Data to process:
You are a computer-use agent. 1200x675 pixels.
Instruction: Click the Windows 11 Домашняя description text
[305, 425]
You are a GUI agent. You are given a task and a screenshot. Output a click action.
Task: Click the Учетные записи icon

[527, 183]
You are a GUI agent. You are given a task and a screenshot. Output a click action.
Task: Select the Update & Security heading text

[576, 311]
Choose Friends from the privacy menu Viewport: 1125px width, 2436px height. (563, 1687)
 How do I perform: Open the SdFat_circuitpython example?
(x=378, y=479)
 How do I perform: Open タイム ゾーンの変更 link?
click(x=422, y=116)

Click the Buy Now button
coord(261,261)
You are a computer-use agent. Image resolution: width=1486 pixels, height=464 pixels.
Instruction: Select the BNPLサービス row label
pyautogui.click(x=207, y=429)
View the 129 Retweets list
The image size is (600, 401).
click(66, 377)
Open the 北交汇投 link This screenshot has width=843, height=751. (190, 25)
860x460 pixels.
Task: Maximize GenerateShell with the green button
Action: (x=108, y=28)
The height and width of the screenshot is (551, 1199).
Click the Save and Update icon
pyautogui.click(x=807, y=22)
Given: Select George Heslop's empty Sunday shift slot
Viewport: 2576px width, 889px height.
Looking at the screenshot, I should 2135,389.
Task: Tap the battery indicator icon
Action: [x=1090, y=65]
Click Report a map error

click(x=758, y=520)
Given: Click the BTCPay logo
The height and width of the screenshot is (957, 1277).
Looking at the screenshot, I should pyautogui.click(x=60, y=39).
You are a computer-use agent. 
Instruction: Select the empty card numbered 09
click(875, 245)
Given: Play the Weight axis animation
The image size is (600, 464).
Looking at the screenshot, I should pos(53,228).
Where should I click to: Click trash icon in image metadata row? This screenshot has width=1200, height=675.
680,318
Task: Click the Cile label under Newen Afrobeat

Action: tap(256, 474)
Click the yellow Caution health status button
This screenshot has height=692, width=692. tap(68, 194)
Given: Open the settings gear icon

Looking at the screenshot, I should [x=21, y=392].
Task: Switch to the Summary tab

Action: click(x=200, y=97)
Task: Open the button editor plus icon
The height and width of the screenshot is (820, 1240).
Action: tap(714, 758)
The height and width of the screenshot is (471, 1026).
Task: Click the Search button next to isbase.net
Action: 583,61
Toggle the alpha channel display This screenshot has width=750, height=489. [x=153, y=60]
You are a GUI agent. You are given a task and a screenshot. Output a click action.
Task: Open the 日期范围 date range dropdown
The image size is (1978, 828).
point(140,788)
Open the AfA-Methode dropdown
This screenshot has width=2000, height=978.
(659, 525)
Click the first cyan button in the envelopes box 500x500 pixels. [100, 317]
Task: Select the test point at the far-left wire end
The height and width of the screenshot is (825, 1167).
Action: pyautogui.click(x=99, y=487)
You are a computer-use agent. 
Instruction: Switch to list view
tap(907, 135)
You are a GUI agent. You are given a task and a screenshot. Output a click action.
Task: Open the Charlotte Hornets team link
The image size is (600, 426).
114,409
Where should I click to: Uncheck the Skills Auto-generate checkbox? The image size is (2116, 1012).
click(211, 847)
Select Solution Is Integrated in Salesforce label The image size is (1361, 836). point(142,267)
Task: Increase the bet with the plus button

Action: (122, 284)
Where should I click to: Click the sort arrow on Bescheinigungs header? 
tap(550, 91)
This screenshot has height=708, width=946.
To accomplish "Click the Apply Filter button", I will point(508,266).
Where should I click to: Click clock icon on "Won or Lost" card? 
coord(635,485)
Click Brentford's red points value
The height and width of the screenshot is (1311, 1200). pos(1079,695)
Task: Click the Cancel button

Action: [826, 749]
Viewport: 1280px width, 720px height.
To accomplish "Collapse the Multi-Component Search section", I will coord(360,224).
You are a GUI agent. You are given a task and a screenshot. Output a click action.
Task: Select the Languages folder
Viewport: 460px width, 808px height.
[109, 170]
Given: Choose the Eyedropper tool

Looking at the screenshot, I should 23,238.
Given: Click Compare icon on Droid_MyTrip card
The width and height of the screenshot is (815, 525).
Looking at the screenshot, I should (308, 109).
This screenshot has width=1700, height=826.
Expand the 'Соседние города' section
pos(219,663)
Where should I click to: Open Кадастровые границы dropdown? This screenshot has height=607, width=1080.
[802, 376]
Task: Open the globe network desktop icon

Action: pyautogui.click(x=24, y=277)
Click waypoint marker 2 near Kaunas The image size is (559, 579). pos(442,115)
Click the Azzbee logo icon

Your instructions: Give the entries again exactly as they stand.

Finished exercise:
You are a computer-use agent. 1200x675 pixels.
Instruction: Click the Windows 11 Домашняя description text
[305, 425]
You are a GUI agent. You are given a task and a screenshot. Output a click action.
Task: Click the Учетные записи icon

[527, 183]
You are a GUI agent. You are given a task and a screenshot. Output a click action.
Task: Select the Update & Security heading text

[576, 311]
Choose Friends from the privacy menu Viewport: 1125px width, 2436px height. (563, 1687)
 How do I perform: Open the SdFat_circuitpython example?
(x=378, y=479)
 How do I perform: Open タイム ゾーンの変更 link?
click(x=422, y=116)

Click the Buy Now button
coord(261,261)
You are a computer-use agent. Image resolution: width=1486 pixels, height=464 pixels.
Instruction: Select the BNPLサービス row label
pyautogui.click(x=207, y=429)
View the 129 Retweets list
The image size is (600, 401).
click(66, 377)
Open the 北交汇投 link This screenshot has width=843, height=751. (190, 25)
860x460 pixels.
Task: Maximize GenerateShell with the green button
Action: (x=108, y=28)
The height and width of the screenshot is (551, 1199).
Click the Save and Update icon
pyautogui.click(x=807, y=22)
Given: Select George Heslop's empty Sunday shift slot
Viewport: 2576px width, 889px height.
Looking at the screenshot, I should 2135,389.
Task: Tap the battery indicator icon
Action: [x=1090, y=65]
Click Report a map error

click(x=758, y=520)
Given: Click the BTCPay logo
The height and width of the screenshot is (957, 1277).
Looking at the screenshot, I should pyautogui.click(x=60, y=39).
You are a computer-use agent. 
Instruction: Select the empty card numbered 09
click(875, 245)
Given: Play the Weight axis animation
The image size is (600, 464).
Looking at the screenshot, I should pos(53,228).
Where should I click to: Click trash icon in image metadata row? This screenshot has width=1200, height=675.
680,318
Task: Click the Cile label under Newen Afrobeat

Action: tap(256, 474)
Click the yellow Caution health status button
This screenshot has height=692, width=692. tap(68, 194)
Given: Open the settings gear icon

Looking at the screenshot, I should [x=21, y=392].
Task: Switch to the Summary tab

Action: click(x=200, y=97)
Task: Open the button editor plus icon
The height and width of the screenshot is (820, 1240).
Action: tap(714, 758)
The height and width of the screenshot is (471, 1026).
Task: Click the Search button next to isbase.net
Action: 583,61
Toggle the alpha channel display This screenshot has width=750, height=489. [x=153, y=60]
You are a GUI agent. You are given a task and a screenshot. Output a click action.
Task: Open the 日期范围 date range dropdown
The image size is (1978, 828).
point(140,788)
Open the AfA-Methode dropdown
This screenshot has width=2000, height=978.
(659, 525)
Click the first cyan button in the envelopes box 500x500 pixels. [100, 317]
Task: Select the test point at the far-left wire end
The height and width of the screenshot is (825, 1167).
Action: pyautogui.click(x=99, y=487)
You are a computer-use agent. 
Instruction: Switch to list view
tap(907, 135)
You are a GUI agent. You are given a task and a screenshot. Output a click action.
Task: Open the Charlotte Hornets team link
The image size is (600, 426).
114,409
Where should I click to: Uncheck the Skills Auto-generate checkbox? The image size is (2116, 1012).
click(211, 847)
Select Solution Is Integrated in Salesforce label The image size is (1361, 836). point(142,267)
Task: Increase the bet with the plus button

Action: (122, 284)
Where should I click to: Click the sort arrow on Bescheinigungs header? 
tap(550, 91)
This screenshot has height=708, width=946.
To accomplish "Click the Apply Filter button", I will point(508,266).
Where should I click to: Click clock icon on "Won or Lost" card? 
coord(635,485)
Click Brentford's red points value
The height and width of the screenshot is (1311, 1200). pos(1079,695)
Task: Click the Cancel button

Action: [826, 749]
Viewport: 1280px width, 720px height.
To accomplish "Collapse the Multi-Component Search section", I will coord(360,224).
You are a GUI agent. You are given a task and a screenshot. Output a click action.
Task: Select the Languages folder
Viewport: 460px width, 808px height.
[109, 170]
Given: Choose the Eyedropper tool

Looking at the screenshot, I should 23,238.
Given: Click Compare icon on Droid_MyTrip card
The width and height of the screenshot is (815, 525).
Looking at the screenshot, I should (308, 109).
This screenshot has width=1700, height=826.
Expand the 'Соседние города' section
pos(219,663)
Where should I click to: Open Кадастровые границы dropdown? This screenshot has height=607, width=1080.
[802, 376]
Task: Open the globe network desktop icon

Action: pyautogui.click(x=24, y=277)
Click waypoint marker 2 near Kaunas The image size is (559, 579). pos(442,115)
Click the Azzbee logo icon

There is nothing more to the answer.